PTI has rejected the results of the election, alleging that vote-rigging deprived the party of more seats that would have given it a majority and an opportunity to form a government on its own. It has published election documents that it alleges show discrepancies between final vote tallies at polling stations and the official results that came later. After a top official overseeing Rawalpindi, a city in northern Pakistan, made a stunning admission to helping to manipulate results, Pakistan’s Election Commission promised to investigate.

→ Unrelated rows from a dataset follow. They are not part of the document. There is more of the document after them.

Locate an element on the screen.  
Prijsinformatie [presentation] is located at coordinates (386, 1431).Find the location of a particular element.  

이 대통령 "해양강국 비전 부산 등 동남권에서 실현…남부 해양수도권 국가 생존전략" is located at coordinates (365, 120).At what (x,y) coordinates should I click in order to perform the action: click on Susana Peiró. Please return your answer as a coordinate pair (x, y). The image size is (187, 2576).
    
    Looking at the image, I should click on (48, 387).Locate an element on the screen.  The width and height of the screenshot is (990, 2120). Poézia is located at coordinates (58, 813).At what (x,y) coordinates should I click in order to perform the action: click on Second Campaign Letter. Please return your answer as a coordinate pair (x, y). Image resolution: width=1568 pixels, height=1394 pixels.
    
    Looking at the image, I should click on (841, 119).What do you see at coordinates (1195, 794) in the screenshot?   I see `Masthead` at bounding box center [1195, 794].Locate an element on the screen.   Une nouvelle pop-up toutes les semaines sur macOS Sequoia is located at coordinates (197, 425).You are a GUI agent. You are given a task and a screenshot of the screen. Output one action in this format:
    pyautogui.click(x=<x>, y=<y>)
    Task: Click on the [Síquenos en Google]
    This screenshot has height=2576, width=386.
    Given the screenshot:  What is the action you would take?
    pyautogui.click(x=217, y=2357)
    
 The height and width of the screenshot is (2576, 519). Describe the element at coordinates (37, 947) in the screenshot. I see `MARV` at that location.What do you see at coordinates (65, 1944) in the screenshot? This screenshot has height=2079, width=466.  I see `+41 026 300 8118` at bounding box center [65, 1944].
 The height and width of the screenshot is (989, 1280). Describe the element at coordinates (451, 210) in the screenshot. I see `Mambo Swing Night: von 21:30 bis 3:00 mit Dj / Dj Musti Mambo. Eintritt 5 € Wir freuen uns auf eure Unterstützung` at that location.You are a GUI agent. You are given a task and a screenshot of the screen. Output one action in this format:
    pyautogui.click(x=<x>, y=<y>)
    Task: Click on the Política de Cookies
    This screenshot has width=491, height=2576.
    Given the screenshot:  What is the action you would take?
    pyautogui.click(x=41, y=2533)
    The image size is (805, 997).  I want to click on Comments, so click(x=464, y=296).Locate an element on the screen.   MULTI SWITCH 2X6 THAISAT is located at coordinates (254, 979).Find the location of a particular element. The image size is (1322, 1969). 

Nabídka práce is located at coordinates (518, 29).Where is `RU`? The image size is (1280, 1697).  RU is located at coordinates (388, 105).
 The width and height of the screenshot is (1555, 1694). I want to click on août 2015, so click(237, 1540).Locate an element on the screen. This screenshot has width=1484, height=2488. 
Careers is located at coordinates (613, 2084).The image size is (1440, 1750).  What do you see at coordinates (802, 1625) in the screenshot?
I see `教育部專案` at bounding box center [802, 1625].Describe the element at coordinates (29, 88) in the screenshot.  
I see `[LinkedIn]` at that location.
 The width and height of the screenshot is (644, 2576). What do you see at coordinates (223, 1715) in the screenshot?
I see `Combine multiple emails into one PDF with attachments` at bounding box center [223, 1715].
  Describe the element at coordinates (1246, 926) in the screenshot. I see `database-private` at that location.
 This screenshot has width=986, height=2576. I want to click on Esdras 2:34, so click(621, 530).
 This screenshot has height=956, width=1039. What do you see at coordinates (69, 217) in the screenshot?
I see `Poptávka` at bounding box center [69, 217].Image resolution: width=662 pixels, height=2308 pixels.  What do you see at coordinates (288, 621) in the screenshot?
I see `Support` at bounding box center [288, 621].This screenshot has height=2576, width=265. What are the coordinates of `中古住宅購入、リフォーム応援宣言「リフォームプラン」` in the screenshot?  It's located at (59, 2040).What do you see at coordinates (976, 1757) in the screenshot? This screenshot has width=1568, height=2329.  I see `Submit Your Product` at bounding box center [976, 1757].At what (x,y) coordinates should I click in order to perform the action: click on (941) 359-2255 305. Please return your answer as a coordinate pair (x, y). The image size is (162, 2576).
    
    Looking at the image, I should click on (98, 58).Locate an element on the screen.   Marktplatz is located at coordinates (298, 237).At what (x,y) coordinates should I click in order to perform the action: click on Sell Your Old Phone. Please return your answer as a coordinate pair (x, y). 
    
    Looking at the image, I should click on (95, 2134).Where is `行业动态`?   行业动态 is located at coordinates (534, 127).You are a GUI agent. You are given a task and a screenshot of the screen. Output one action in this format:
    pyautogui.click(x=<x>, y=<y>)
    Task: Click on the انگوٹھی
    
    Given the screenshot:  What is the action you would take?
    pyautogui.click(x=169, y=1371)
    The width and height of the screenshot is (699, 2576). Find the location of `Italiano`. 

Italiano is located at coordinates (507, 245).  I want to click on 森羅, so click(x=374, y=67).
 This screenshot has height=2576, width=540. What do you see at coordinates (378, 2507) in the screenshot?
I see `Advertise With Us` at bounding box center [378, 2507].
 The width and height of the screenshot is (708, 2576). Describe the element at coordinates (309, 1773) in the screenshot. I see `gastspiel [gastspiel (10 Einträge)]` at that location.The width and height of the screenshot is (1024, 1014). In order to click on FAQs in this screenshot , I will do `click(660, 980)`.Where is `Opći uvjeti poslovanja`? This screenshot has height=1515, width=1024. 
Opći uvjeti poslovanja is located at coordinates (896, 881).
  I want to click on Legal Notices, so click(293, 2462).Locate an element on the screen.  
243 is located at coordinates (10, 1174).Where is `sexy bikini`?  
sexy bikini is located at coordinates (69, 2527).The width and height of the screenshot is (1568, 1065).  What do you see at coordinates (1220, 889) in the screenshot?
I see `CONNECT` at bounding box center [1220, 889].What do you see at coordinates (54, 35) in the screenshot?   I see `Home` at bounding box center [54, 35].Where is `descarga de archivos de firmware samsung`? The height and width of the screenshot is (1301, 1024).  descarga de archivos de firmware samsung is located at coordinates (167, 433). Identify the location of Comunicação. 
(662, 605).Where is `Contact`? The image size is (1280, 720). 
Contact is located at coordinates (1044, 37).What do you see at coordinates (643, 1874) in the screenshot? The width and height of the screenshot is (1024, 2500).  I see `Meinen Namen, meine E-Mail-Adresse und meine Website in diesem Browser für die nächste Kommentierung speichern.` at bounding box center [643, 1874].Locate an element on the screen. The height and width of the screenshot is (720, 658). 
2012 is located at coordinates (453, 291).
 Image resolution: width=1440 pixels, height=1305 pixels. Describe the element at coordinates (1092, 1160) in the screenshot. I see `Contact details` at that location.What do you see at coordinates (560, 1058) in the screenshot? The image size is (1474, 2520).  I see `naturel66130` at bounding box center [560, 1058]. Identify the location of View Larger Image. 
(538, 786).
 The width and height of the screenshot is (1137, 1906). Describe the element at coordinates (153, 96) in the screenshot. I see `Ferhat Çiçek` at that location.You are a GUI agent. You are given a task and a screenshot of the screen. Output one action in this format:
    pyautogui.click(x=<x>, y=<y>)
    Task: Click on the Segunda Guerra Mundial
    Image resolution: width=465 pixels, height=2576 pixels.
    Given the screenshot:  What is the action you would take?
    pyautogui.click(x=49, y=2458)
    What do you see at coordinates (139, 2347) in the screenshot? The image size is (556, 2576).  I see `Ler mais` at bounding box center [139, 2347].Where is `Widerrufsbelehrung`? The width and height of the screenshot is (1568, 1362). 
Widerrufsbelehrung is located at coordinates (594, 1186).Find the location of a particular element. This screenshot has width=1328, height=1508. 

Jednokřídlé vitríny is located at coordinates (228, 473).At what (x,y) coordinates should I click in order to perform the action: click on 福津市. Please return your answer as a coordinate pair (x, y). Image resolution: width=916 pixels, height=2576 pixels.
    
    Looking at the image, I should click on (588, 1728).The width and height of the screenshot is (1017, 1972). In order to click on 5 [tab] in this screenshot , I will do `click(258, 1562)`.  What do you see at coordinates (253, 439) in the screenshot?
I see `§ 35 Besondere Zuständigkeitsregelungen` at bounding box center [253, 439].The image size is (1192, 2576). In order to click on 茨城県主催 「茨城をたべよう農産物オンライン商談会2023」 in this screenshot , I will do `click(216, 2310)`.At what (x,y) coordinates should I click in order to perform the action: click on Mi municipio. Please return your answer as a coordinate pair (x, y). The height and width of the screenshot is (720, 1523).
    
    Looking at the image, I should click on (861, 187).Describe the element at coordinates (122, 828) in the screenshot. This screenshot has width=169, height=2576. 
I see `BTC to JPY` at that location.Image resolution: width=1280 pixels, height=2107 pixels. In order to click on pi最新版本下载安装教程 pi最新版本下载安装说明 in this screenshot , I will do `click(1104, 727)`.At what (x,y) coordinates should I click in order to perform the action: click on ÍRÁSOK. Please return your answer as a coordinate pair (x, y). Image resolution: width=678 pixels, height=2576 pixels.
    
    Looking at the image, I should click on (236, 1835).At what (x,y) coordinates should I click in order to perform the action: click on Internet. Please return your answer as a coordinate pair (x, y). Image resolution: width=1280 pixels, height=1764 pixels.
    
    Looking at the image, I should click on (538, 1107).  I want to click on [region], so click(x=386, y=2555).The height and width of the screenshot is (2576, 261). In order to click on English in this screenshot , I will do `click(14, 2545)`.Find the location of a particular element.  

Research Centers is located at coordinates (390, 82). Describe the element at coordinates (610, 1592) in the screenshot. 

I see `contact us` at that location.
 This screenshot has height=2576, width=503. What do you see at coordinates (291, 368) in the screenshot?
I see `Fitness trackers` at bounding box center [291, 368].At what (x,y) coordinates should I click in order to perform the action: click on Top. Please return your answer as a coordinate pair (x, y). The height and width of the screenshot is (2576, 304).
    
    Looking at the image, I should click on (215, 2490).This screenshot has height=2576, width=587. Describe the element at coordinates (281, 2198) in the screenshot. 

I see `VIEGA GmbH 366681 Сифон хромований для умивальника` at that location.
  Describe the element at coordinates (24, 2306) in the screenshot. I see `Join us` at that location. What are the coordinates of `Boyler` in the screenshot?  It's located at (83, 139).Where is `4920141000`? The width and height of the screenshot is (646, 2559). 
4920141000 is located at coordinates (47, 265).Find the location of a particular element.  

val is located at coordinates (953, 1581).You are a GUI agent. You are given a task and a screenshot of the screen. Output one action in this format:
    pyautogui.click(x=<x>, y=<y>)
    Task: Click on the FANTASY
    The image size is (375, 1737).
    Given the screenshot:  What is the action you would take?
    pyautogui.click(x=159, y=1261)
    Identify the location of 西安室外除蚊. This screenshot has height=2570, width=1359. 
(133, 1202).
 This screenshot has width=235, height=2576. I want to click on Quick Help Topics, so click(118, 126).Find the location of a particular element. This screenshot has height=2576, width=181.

PTI will sit in the opposition, but it is contesting the election results in court and plans to hold protests this weekend. Post-election arrests of prominent government critics have exacerbated tensions, as have intensifying crackdowns on social media. Political instability could be a distraction for a new government, likely to take office next week, that is keen to prioritize economic stabilization.


Under the Radar

This month, Sri Lanka’s Tourism Development Authority issued a notice that it will no longer let Russian and Ukrainian tourists remain in the country with expired visas. After Russia’s full-scale invasion of Ukraine in 2022, Sri Lanka allowed tourists from both countries to overstay their visas, acknowledging the difficulties of returning home during a conflict. The new guidance stipulates that those without valid visas must leave Sri Lanka by March 7.

According to Sri Lankan media reports, the country’s immigration department pushed for tourism officials to make the move. But then came a twist. Sri Lankan President Ranil Wickremesinghe said on Sunday that the decision was made without cabinet approval, and he has ordered an investigation. It’s unclear if this is true or if he is trying to appease Russia and Ukraine. Sri Lanka, like most South Asian countries, has taken a neutral position on Russia’s war in Ukraine.

The next day, the announcement was abruptly taken down from the Tourism Development Authority website, amid reports that Sri Lanka’s internal security ministry had not signed off on the move. It is not known how many Russians and Ukrainians are in Sri Lanka on expired visas, but official figures indicate that nearly 300,000 Russians and 20,000 Ukrainians have traveled to the country since the war began.

Sri Lanka benefits from the extra revenue, but there are concerns that some tourists are running unregistered businesses—worries that were likely in part behind the aborted visa move. A sensitive policy challenge has now become overshadowed by an interagency tussle, bureaucratic confusion, or some combination of both.